GNOME Bugzilla – Bug 780442
vaapi: wayland: multiple sinks blocks the pipeline
Last modified: 2017-04-24 11:35:51 UTC
Gstreamer framework: 1.8.3 Gstreamer vaapi: 1.8 branch OS: Yocto Linux with wayland weston compositor Wayland and weston version: 1.10.0 Able to reproduce the issue with vaapisink (1 video didn't get killed): gst-launch-1.0 filesrc location=/Videos/test.mp4 ! qtdemux ! vaapidecode ! vaapisink filesrc location=/Videos/test.mp4 ! qtdemux ! vaapisink Able to reproduce the issue with vaapisink (2 video didn't get killed): gst-launch-1.0 filesrc location=/Videos/test.mp4 ! qtdemux ! vaapidecode ! vaapisink filesrc location=/Videos/test.mp4 ! qtdemux ! vaapisink filesrc location=/Videos/test.mp4 ! qtdemux ! vaapisink Not able to reproduce issue if vaapisink replace to waylandsink. This issue does not happen in X11 if using vaapisink. Attached the output_log.txt running with command: GST_DEBUG=vaapi*:5,GST_REFCOUNTING:7 gst-launch-1.0 -v filesrc location=/home/root/HoneyBee.mp4 ! qtdemux ! vaapidecode ! vaapisink filesrc location=/home/root/HoneyBee.mp4 ! qtdemux ! vaapidecode ! vaapisink &> output_log.txt
Created attachment 348564 [details] output_log with GST_DEBUG=vaapi*:5,GST_REFCOUNTING:7
Hi Lim, Thanks for filling this bug. What do you mean with "get killed"? I tried this pipeline in weston: gst-launch-1.0 uridecodebin uri= file:///home/vjaquez/patterns/300\ -\ Rise\ of\ an\ Empire\ -\ Trailer\ 2.mp4 ! vaapisink uridecodebin uri= file:///home/vjaquez/patterns/big_buck_bunny_1080p_h264.mov ! vaapisink And got a crash.

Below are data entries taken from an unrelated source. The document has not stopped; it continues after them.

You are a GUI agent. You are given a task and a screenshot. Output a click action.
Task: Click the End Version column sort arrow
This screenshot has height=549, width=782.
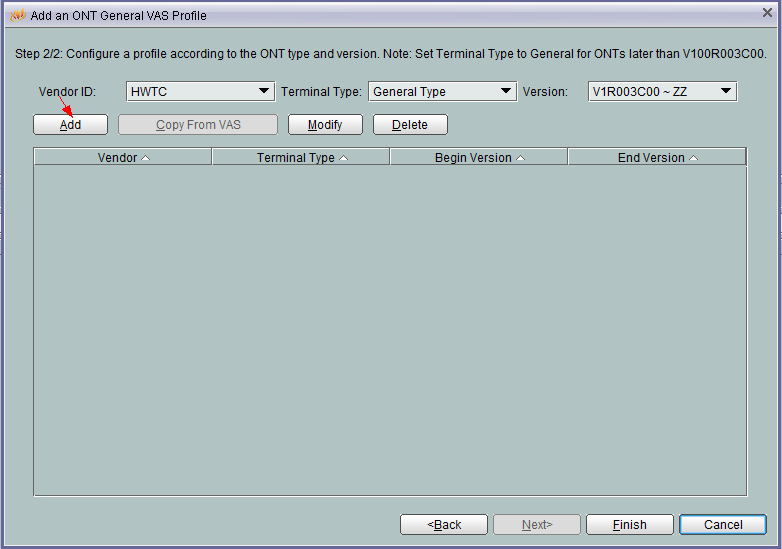pyautogui.click(x=694, y=158)
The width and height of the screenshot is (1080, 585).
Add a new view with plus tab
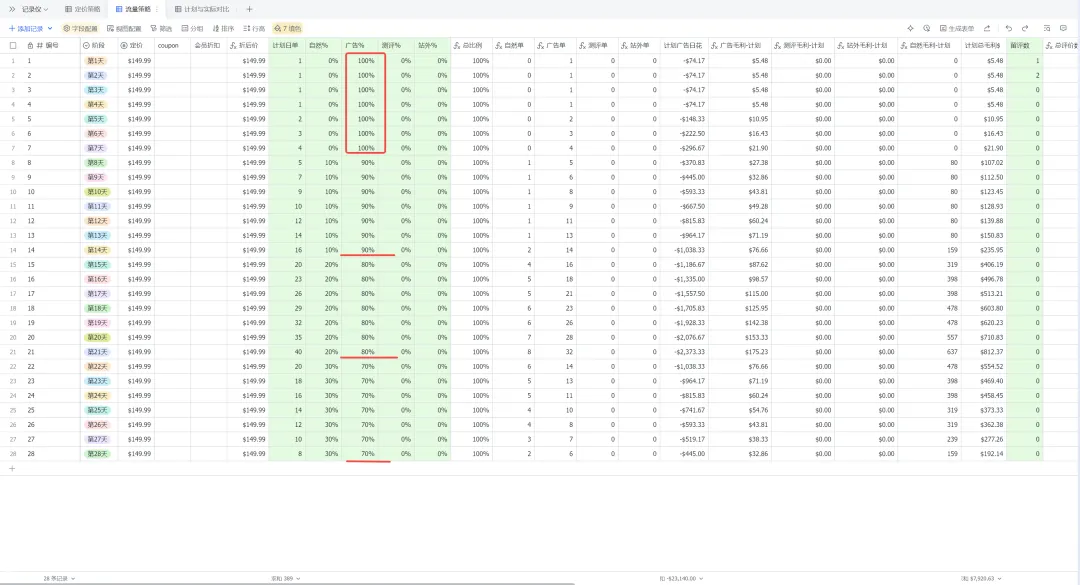249,9
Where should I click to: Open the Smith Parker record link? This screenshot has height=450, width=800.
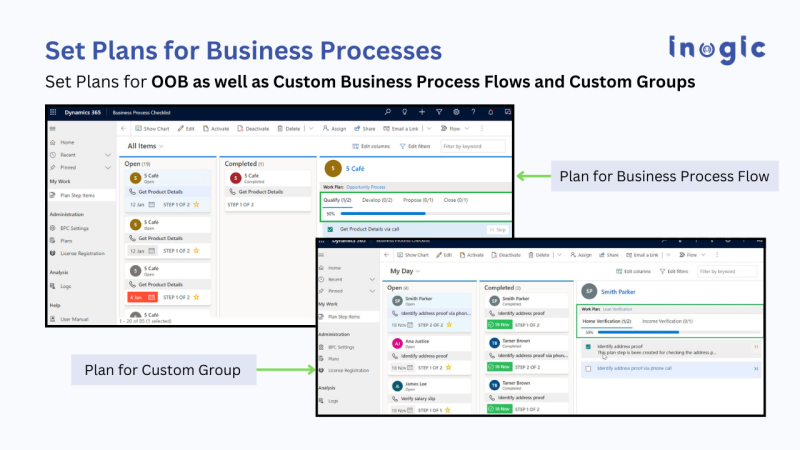click(x=619, y=292)
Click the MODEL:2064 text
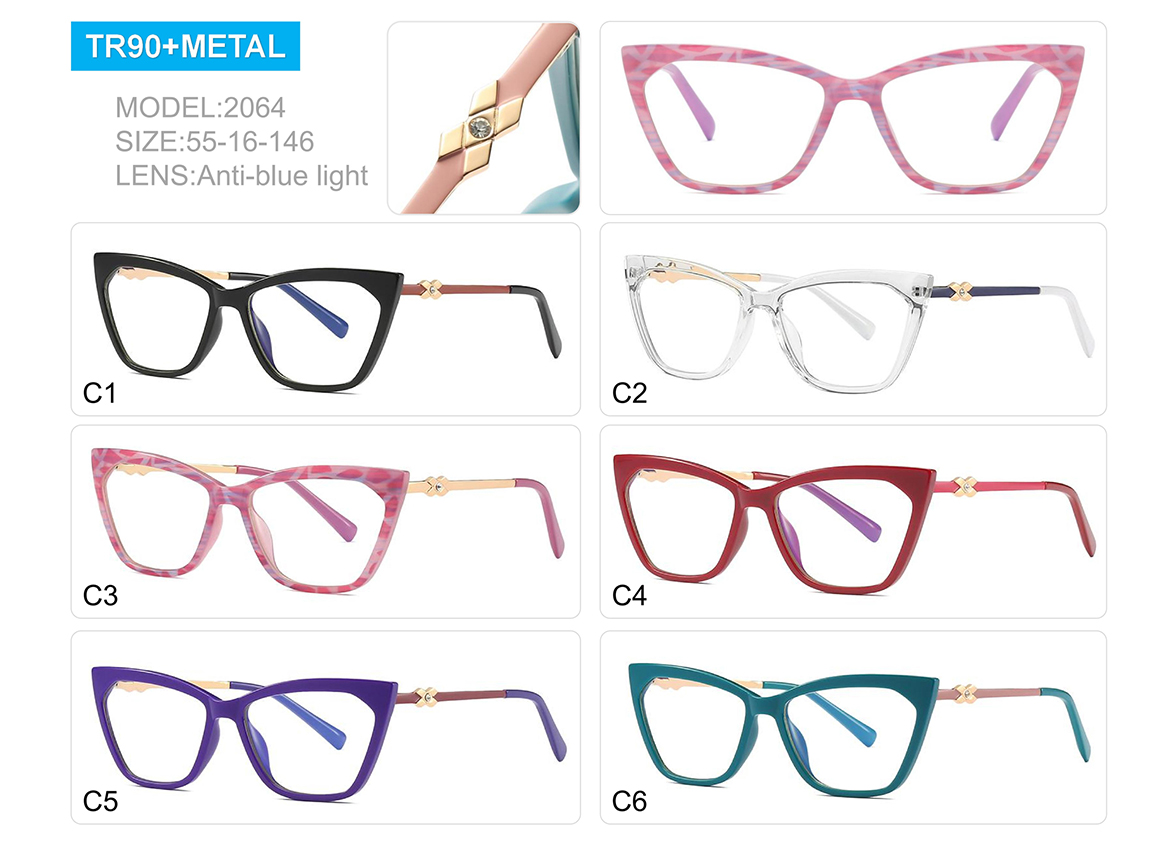Screen dimensions: 1150x849 [x=200, y=108]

Is that what you mean? If I run it under gdb, no crash is shown, but the first stream to hit EOS never stops.
(In reply to Víctor Manuel Jáquez Leal from comment #2) > Hi Lim, > > Thanks for filling this bug. > > What do you mean with "get killed"? > > I tried this pipeline in weston: > > gst-launch-1.0 uridecodebin uri= file:///home/vjaquez/patterns/300\ -\ Rise\ > of\ an\ Empire\ -\ Trailer\ 2.mp4 ! vaapisink uridecodebin uri= > file:///home/vjaquez/patterns/big_buck_bunny_1080p_h264.mov ! vaapisink > > And got a crash. Is that what you mean? > > If I run it under gdb, no crash is shown, but the first stream to hit EOS > never stops. Sorry. I need to rephrase on my sentence. What I mean the video still stuck on the desktop. It like video output surface didn't get clean up. Command pipeline still not exit, ever I keep press the space button. I can see the process id in "ps-aux | grep gst-launch-1.0". When crashed happen, the video output will be stuck on the screen forever. If didn't crash, I press ctrl-c after video stream finish the video output will disappear. But I can't confirm the gst_vaapi_surface_destroy got call or not if I did that. I need to dump some print message to check on it. Right behaviour should be same as waylandsink after videos finish playback, it should be exit. Any information that miss out you need, i will provide. Glab you able to reproduce the issue on your side.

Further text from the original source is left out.